Task statement: The reply must reproduce each line below exactly.

Material supplied:
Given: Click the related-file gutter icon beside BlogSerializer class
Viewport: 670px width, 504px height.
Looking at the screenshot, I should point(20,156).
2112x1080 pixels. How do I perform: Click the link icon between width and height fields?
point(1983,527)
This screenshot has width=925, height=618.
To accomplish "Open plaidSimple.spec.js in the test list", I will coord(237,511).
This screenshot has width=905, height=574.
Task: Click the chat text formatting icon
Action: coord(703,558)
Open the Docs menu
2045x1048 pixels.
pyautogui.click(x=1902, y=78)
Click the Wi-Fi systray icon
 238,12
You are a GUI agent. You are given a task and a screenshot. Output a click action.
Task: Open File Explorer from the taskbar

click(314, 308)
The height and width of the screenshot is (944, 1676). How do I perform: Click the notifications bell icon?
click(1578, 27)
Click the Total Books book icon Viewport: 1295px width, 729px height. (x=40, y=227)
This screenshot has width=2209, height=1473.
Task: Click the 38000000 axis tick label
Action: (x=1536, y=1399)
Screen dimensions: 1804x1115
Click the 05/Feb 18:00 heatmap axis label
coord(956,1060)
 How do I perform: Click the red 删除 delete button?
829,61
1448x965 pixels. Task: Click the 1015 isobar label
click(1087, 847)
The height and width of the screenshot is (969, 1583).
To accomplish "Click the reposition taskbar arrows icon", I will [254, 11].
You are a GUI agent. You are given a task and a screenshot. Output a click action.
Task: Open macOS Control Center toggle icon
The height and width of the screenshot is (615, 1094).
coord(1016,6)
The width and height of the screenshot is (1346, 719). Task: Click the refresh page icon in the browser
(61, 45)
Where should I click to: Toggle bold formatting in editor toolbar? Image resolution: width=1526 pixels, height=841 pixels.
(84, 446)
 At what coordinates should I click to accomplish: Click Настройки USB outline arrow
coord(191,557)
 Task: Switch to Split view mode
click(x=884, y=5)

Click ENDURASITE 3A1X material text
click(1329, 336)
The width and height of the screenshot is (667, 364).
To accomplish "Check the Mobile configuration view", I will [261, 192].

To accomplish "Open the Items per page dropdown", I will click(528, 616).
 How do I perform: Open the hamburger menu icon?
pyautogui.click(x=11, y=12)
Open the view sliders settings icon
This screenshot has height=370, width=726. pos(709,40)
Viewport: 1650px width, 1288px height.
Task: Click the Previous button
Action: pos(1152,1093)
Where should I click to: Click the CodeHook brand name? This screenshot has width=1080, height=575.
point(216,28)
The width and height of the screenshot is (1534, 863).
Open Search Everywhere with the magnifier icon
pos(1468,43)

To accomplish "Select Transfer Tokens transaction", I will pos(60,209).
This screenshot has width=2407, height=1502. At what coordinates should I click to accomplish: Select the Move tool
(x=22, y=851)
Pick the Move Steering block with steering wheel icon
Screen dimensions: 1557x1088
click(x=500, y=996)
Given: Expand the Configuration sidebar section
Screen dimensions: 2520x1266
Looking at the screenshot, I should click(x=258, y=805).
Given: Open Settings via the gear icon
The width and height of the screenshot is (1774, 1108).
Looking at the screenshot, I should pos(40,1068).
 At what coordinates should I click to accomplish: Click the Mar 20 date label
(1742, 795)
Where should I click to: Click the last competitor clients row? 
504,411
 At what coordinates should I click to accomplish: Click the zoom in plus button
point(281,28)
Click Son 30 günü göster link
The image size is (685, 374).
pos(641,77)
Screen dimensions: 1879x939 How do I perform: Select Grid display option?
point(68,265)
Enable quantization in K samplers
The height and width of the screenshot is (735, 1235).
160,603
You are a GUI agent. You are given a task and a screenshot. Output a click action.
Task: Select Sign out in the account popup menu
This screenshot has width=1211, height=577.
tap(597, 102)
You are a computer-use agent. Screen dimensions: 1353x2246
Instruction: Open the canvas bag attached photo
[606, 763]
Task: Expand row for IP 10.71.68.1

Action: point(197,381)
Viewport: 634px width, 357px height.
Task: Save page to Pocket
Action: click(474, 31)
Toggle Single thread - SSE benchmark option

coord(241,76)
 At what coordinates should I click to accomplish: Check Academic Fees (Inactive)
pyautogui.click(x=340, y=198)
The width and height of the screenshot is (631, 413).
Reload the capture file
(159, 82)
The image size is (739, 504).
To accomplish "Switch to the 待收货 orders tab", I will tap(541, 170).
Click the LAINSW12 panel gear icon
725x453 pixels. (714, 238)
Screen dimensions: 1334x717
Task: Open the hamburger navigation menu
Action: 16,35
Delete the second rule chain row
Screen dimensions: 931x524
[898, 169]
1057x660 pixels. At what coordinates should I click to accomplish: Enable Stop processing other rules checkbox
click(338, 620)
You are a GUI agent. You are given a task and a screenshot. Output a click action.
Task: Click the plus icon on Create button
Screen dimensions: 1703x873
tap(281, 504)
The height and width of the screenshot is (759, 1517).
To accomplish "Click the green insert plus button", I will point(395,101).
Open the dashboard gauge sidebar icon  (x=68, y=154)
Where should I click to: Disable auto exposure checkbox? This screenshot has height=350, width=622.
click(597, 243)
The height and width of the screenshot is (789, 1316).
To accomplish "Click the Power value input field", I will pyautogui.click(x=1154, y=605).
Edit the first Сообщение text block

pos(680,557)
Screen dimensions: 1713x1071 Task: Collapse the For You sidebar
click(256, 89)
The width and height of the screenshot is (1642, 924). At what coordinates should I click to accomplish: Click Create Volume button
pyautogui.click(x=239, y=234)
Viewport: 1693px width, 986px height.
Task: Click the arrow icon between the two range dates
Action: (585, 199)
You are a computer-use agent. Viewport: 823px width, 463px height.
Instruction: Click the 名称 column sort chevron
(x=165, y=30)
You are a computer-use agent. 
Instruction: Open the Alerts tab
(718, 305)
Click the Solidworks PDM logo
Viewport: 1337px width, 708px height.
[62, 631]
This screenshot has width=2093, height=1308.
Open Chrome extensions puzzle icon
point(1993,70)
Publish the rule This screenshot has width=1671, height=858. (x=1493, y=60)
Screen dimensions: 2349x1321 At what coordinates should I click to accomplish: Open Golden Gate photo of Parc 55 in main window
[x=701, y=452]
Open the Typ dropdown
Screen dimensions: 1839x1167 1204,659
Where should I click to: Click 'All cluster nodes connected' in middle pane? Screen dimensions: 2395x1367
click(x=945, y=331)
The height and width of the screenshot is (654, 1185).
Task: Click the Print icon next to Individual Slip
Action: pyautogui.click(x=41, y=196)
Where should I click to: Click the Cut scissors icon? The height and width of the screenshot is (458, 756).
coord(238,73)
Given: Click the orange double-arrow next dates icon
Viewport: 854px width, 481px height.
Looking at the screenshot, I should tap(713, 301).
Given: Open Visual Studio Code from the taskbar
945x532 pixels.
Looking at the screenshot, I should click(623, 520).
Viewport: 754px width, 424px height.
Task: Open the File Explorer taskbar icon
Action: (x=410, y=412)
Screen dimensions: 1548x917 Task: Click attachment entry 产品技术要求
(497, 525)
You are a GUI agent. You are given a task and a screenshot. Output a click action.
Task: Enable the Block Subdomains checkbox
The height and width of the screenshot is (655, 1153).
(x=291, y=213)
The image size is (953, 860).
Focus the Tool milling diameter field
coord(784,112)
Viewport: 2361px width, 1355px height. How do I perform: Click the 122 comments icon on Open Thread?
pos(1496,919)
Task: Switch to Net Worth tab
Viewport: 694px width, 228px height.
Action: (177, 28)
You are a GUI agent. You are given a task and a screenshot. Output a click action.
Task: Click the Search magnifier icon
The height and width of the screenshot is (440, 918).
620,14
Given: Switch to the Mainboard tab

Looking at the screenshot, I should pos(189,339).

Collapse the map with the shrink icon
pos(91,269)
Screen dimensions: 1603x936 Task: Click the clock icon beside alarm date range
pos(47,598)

Expected output:
Given: Click the related-file gutter icon beside BlogSerializer class
Viewport: 670px width, 504px height.
Looking at the screenshot, I should point(20,156).
2112x1080 pixels. How do I perform: Click the link icon between width and height fields?
point(1983,527)
This screenshot has width=925, height=618.
To accomplish "Open plaidSimple.spec.js in the test list", I will coord(237,511).
This screenshot has width=905, height=574.
Task: Click the chat text formatting icon
Action: coord(703,558)
Open the Docs menu
2045x1048 pixels.
pyautogui.click(x=1902, y=78)
Click the Wi-Fi systray icon
 238,12
You are a GUI agent. You are given a task and a screenshot. Output a click action.
Task: Open File Explorer from the taskbar

click(314, 308)
The height and width of the screenshot is (944, 1676). How do I perform: Click the notifications bell icon?
click(1578, 27)
Click the Total Books book icon Viewport: 1295px width, 729px height. (x=40, y=227)
This screenshot has width=2209, height=1473.
Task: Click the 38000000 axis tick label
Action: (x=1536, y=1399)
Screen dimensions: 1804x1115
Click the 05/Feb 18:00 heatmap axis label
coord(956,1060)
 How do I perform: Click the red 删除 delete button?
829,61
1448x965 pixels. Task: Click the 1015 isobar label
click(1087, 847)
The height and width of the screenshot is (969, 1583).
To accomplish "Click the reposition taskbar arrows icon", I will [254, 11].
You are a GUI agent. You are given a task and a screenshot. Output a click action.
Task: Open macOS Control Center toggle icon
The height and width of the screenshot is (615, 1094).
coord(1016,6)
The width and height of the screenshot is (1346, 719). Task: Click the refresh page icon in the browser
(61, 45)
Where should I click to: Toggle bold formatting in editor toolbar? Image resolution: width=1526 pixels, height=841 pixels.
(84, 446)
 At what coordinates should I click to accomplish: Click Настройки USB outline arrow
coord(191,557)
 Task: Switch to Split view mode
click(x=884, y=5)

Click ENDURASITE 3A1X material text
click(1329, 336)
The width and height of the screenshot is (667, 364).
To accomplish "Check the Mobile configuration view", I will [261, 192].

To accomplish "Open the Items per page dropdown", I will click(528, 616).
 How do I perform: Open the hamburger menu icon?
pyautogui.click(x=11, y=12)
Open the view sliders settings icon
This screenshot has height=370, width=726. pos(709,40)
Viewport: 1650px width, 1288px height.
Task: Click the Previous button
Action: pos(1152,1093)
Where should I click to: Click the CodeHook brand name? This screenshot has width=1080, height=575.
point(216,28)
The width and height of the screenshot is (1534, 863).
Open Search Everywhere with the magnifier icon
pos(1468,43)

To accomplish "Select Transfer Tokens transaction", I will pos(60,209).
This screenshot has width=2407, height=1502. At what coordinates should I click to accomplish: Select the Move tool
(x=22, y=851)
Pick the Move Steering block with steering wheel icon
Screen dimensions: 1557x1088
click(x=500, y=996)
Given: Expand the Configuration sidebar section
Screen dimensions: 2520x1266
Looking at the screenshot, I should click(x=258, y=805).
Given: Open Settings via the gear icon
The width and height of the screenshot is (1774, 1108).
Looking at the screenshot, I should pos(40,1068).
 At what coordinates should I click to accomplish: Click the Mar 20 date label
(1742, 795)
Where should I click to: Click the last competitor clients row? 
504,411
 At what coordinates should I click to accomplish: Click the zoom in plus button
point(281,28)
Click Son 30 günü göster link
The image size is (685, 374).
pos(641,77)
Screen dimensions: 1879x939 How do I perform: Select Grid display option?
point(68,265)
Enable quantization in K samplers
The height and width of the screenshot is (735, 1235).
160,603
You are a GUI agent. You are given a task and a screenshot. Output a click action.
Task: Select Sign out in the account popup menu
This screenshot has width=1211, height=577.
tap(597, 102)
You are a computer-use agent. Screen dimensions: 1353x2246
Instruction: Open the canvas bag attached photo
[606, 763]
Task: Expand row for IP 10.71.68.1

Action: point(197,381)
Viewport: 634px width, 357px height.
Task: Save page to Pocket
Action: click(474, 31)
Toggle Single thread - SSE benchmark option

coord(241,76)
 At what coordinates should I click to accomplish: Check Academic Fees (Inactive)
pyautogui.click(x=340, y=198)
The width and height of the screenshot is (631, 413).
Reload the capture file
(159, 82)
The image size is (739, 504).
To accomplish "Switch to the 待收货 orders tab", I will tap(541, 170).
Click the LAINSW12 panel gear icon
725x453 pixels. (714, 238)
Screen dimensions: 1334x717
Task: Open the hamburger navigation menu
Action: 16,35
Delete the second rule chain row
Screen dimensions: 931x524
[898, 169]
1057x660 pixels. At what coordinates should I click to accomplish: Enable Stop processing other rules checkbox
click(338, 620)
You are a GUI agent. You are given a task and a screenshot. Output a click action.
Task: Click the plus icon on Create button
Screen dimensions: 1703x873
tap(281, 504)
The height and width of the screenshot is (759, 1517).
To accomplish "Click the green insert plus button", I will point(395,101).
Open the dashboard gauge sidebar icon  (x=68, y=154)
Where should I click to: Disable auto exposure checkbox? This screenshot has height=350, width=622.
click(597, 243)
The height and width of the screenshot is (789, 1316).
To accomplish "Click the Power value input field", I will pyautogui.click(x=1154, y=605).
Edit the first Сообщение text block

pos(680,557)
Screen dimensions: 1713x1071 Task: Collapse the For You sidebar
click(256, 89)
The width and height of the screenshot is (1642, 924). At what coordinates should I click to accomplish: Click Create Volume button
pyautogui.click(x=239, y=234)
Viewport: 1693px width, 986px height.
Task: Click the arrow icon between the two range dates
Action: (585, 199)
You are a computer-use agent. Viewport: 823px width, 463px height.
Instruction: Click the 名称 column sort chevron
(x=165, y=30)
You are a computer-use agent. 
Instruction: Open the Alerts tab
(718, 305)
Click the Solidworks PDM logo
Viewport: 1337px width, 708px height.
[62, 631]
This screenshot has width=2093, height=1308.
Open Chrome extensions puzzle icon
point(1993,70)
Publish the rule This screenshot has width=1671, height=858. (x=1493, y=60)
Screen dimensions: 2349x1321 At what coordinates should I click to accomplish: Open Golden Gate photo of Parc 55 in main window
[x=701, y=452]
Open the Typ dropdown
Screen dimensions: 1839x1167 1204,659
Where should I click to: Click 'All cluster nodes connected' in middle pane? Screen dimensions: 2395x1367
click(x=945, y=331)
The height and width of the screenshot is (654, 1185).
Task: Click the Print icon next to Individual Slip
Action: pyautogui.click(x=41, y=196)
Where should I click to: Click the Cut scissors icon? The height and width of the screenshot is (458, 756).
coord(238,73)
Given: Click the orange double-arrow next dates icon
Viewport: 854px width, 481px height.
Looking at the screenshot, I should tap(713, 301).
Given: Open Visual Studio Code from the taskbar
945x532 pixels.
Looking at the screenshot, I should click(623, 520).
Viewport: 754px width, 424px height.
Task: Open the File Explorer taskbar icon
Action: (x=410, y=412)
Screen dimensions: 1548x917 Task: Click attachment entry 产品技术要求
(497, 525)
You are a GUI agent. You are given a task and a screenshot. Output a click action.
Task: Enable the Block Subdomains checkbox
The height and width of the screenshot is (655, 1153).
(x=291, y=213)
The image size is (953, 860).
Focus the Tool milling diameter field
coord(784,112)
Viewport: 2361px width, 1355px height. How do I perform: Click the 122 comments icon on Open Thread?
pos(1496,919)
Task: Switch to Net Worth tab
Viewport: 694px width, 228px height.
Action: (177, 28)
You are a GUI agent. You are given a task and a screenshot. Output a click action.
Task: Click the Search magnifier icon
The height and width of the screenshot is (440, 918).
620,14
Given: Switch to the Mainboard tab

Looking at the screenshot, I should pos(189,339).

Collapse the map with the shrink icon
pos(91,269)
Screen dimensions: 1603x936 Task: Click the clock icon beside alarm date range
pos(47,598)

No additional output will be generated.